Which lines below contain the string "date"? Copy each of them, and treat the match as case-sensitive.

[Stored items]

++++++

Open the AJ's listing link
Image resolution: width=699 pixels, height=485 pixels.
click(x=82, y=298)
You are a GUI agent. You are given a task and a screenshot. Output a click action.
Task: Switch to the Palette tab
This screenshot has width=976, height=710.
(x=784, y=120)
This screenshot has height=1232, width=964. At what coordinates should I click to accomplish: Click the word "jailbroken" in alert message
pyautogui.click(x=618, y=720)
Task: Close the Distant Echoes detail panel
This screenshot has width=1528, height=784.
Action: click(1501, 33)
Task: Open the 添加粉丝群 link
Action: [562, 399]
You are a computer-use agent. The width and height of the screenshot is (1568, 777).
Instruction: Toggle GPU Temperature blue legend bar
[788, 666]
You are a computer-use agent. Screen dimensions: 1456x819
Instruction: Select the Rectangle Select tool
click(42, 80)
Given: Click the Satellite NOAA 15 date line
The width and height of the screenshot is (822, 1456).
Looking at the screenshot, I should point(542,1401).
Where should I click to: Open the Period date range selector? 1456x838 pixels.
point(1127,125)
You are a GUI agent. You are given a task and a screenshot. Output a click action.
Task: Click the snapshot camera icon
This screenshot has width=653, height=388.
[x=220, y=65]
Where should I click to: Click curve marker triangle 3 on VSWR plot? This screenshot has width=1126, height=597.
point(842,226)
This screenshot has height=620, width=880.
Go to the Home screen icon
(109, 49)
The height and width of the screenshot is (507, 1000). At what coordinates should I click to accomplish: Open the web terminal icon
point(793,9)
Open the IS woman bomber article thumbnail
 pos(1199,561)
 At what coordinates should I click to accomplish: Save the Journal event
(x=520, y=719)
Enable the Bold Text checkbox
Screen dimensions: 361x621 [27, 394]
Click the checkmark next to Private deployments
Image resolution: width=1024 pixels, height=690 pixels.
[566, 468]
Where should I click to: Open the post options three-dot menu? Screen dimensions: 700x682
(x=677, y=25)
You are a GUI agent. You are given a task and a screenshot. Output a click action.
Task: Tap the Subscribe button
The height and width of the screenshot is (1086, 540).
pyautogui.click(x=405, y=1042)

++++++

▶ [FULL ANSWER]:
Given: Click the Satellite NOAA 15 date line
Where should I click to: Open the Period date range selector? 1456x838 pixels.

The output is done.